Provided records Block Start

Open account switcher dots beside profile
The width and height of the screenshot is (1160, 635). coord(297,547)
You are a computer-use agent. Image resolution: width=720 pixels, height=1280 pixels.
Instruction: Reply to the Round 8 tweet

Provided records Block End
Provided records Block Start

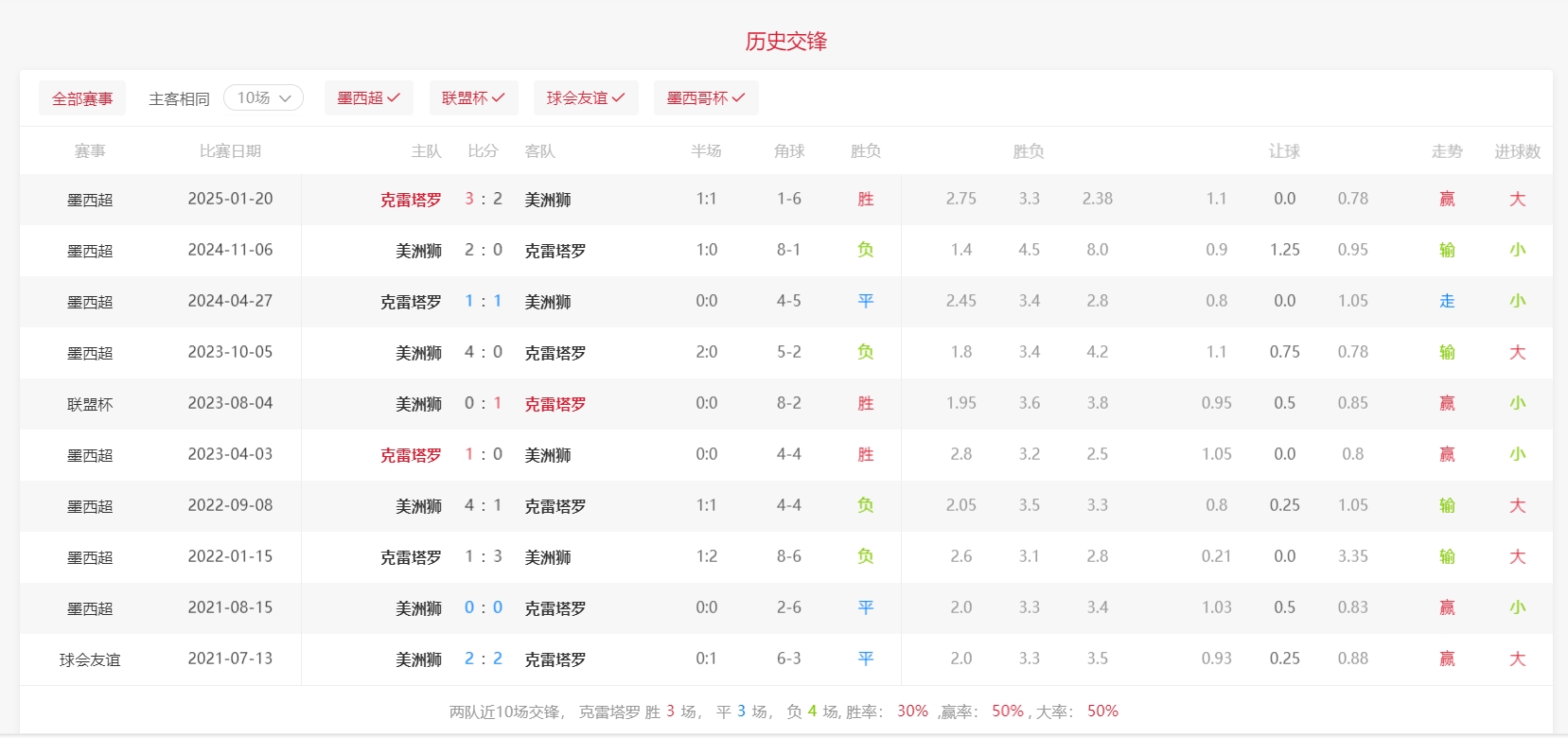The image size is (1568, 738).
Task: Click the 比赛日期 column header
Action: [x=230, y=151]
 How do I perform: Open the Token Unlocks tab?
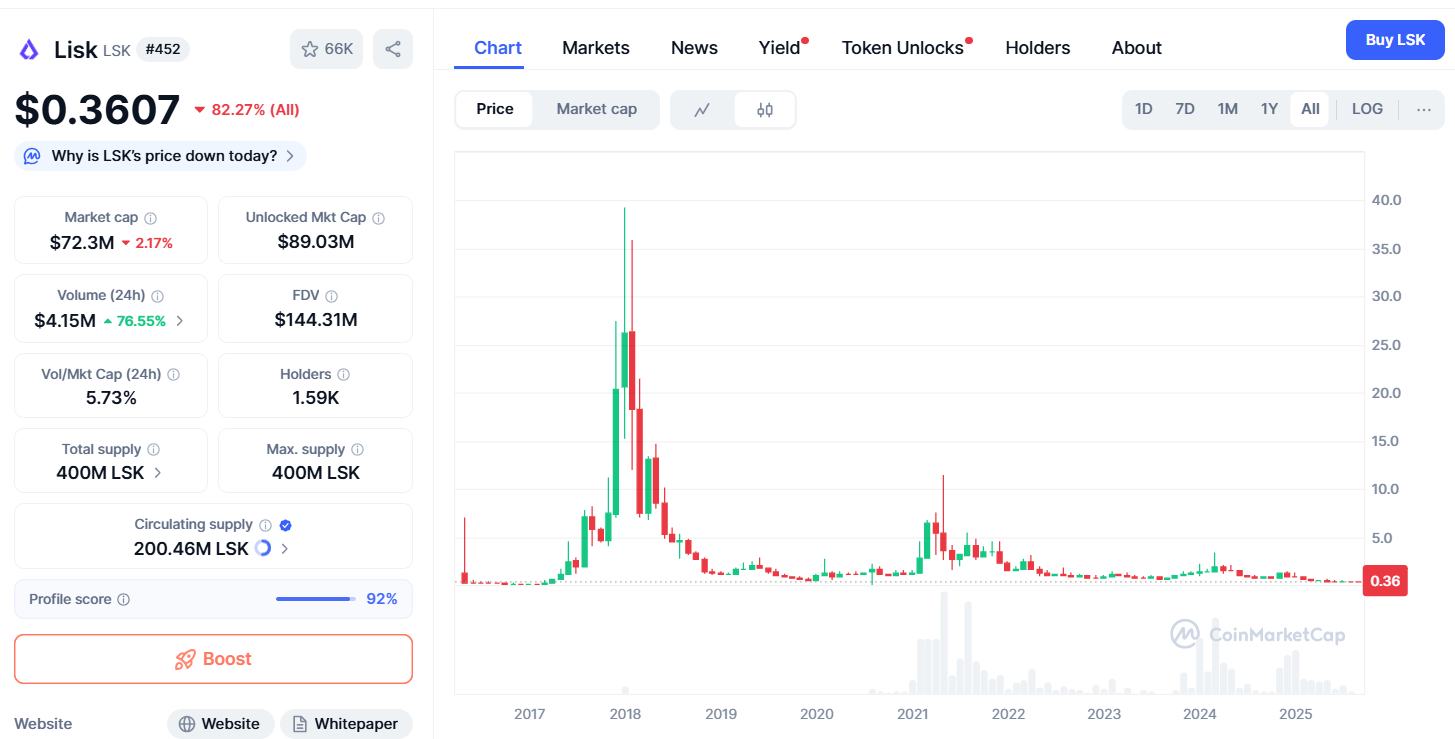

Provided records Block End
Provided records Block Start

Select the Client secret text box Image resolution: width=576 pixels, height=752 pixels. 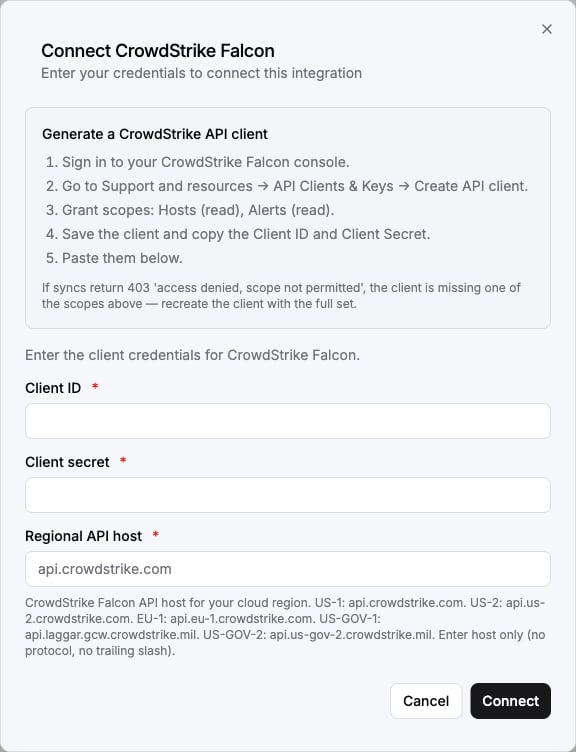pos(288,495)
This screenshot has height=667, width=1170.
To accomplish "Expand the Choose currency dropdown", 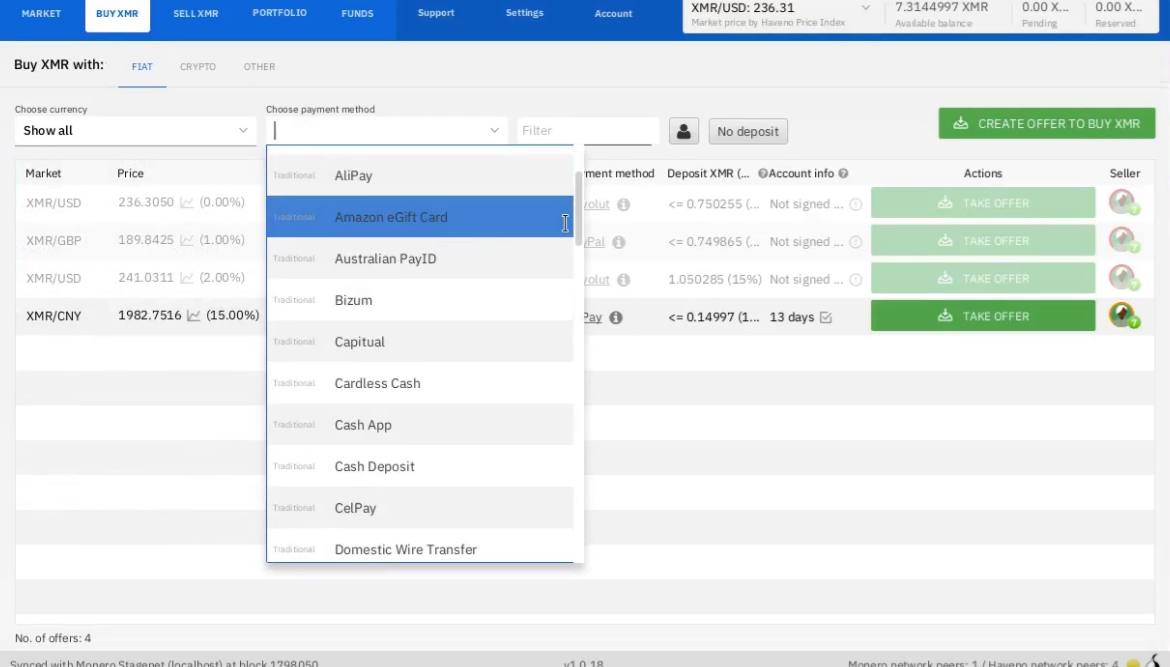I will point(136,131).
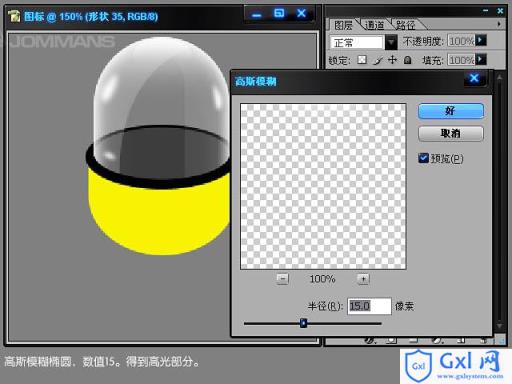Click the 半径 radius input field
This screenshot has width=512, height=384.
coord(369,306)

Provided records Block End

Required work: Retype exactly, and only, the lines above from the one where "You are a computer-use" occurs up to and including the one where "Instruction: Reply to the Round 8 tweet" occurs.

Answer for the task:
You are a computer-use agent. Image resolution: width=720 pixels, height=1280 pixels.
Instruction: Reply to the Round 8 tweet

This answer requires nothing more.